Exercise text:
Start of Block

Learning how blood arises from embryonic stem cells has been a
fundamental question in biology. The accomplishment reported by
the Wisconsin scientists shows that undifferentiated stem cells
can be coaxed to become primitive types of blood cells that later
develop into more mature types of blood cells that, one day, may
be used for transfusion or transplant technologies.
``These results show an effective and efficient way to derive
blood cells from these early precursors,'' says Dan Kaufman, a
haematology fellow at the UW-Madison Medical School and the lead
author of the PNAS paper. Kaufman emphasizes that while the work
shows great promise toward the ultimate goal of taming embryonic
stem cells in the lab, the work reported today still represents
early-stages of the science and that clinical application remains
years in the future.
The new research, however, holds promise for illuminating the
process of human development as generic embryonic cells begin
down developmental pathways to become any of the 220 types of
cells and tissue that make up the human body.

End of Block

Activity: Reproduce the passage on deriving blood cells from embryonic stem cells word for word, in full.

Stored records
Start of Block

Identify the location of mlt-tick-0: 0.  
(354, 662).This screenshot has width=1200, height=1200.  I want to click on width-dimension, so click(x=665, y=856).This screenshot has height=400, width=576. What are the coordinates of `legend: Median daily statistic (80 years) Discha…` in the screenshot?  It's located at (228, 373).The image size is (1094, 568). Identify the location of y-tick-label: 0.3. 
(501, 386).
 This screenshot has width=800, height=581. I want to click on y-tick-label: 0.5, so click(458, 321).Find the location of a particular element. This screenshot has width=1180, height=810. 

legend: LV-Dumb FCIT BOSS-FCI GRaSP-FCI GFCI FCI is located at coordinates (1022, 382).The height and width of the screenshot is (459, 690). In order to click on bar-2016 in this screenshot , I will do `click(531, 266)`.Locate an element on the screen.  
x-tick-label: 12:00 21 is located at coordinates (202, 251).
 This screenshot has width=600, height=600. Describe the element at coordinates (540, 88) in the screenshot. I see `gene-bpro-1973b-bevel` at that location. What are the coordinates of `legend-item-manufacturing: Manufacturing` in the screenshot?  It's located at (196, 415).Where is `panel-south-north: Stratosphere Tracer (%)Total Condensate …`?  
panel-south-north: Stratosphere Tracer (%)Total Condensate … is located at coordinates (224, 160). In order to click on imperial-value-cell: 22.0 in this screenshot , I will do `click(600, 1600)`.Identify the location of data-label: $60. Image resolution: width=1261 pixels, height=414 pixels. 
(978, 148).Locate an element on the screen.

End of Block

Result for this exercise:
Learning how blood arises from embryonic stem cells has been a
fundamental question in biology. The accomplishment reported by
the Wisconsin scientists shows that undifferentiated stem cells
can be coaxed to become primitive types of blood cells that later
develop into more mature types of blood cells that, one day, may
be used for transfusion or transplant technologies.
``These results show an effective and efficient way to derive
blood cells from these early precursors,'' says Dan Kaufman, a
haematology fellow at the UW-Madison Medical School and the lead
author of the PNAS paper. Kaufman emphasizes that while the work
shows great promise toward the ultimate goal of taming embryonic
stem cells in the lab, the work reported today still represents
early-stages of the science and that clinical application remains
years in the future.
The new research, however, holds promise for illuminating the
process of human development as generic embryonic cells begin
down developmental pathways to become any of the 220 types of
cells and tissue that make up the human body.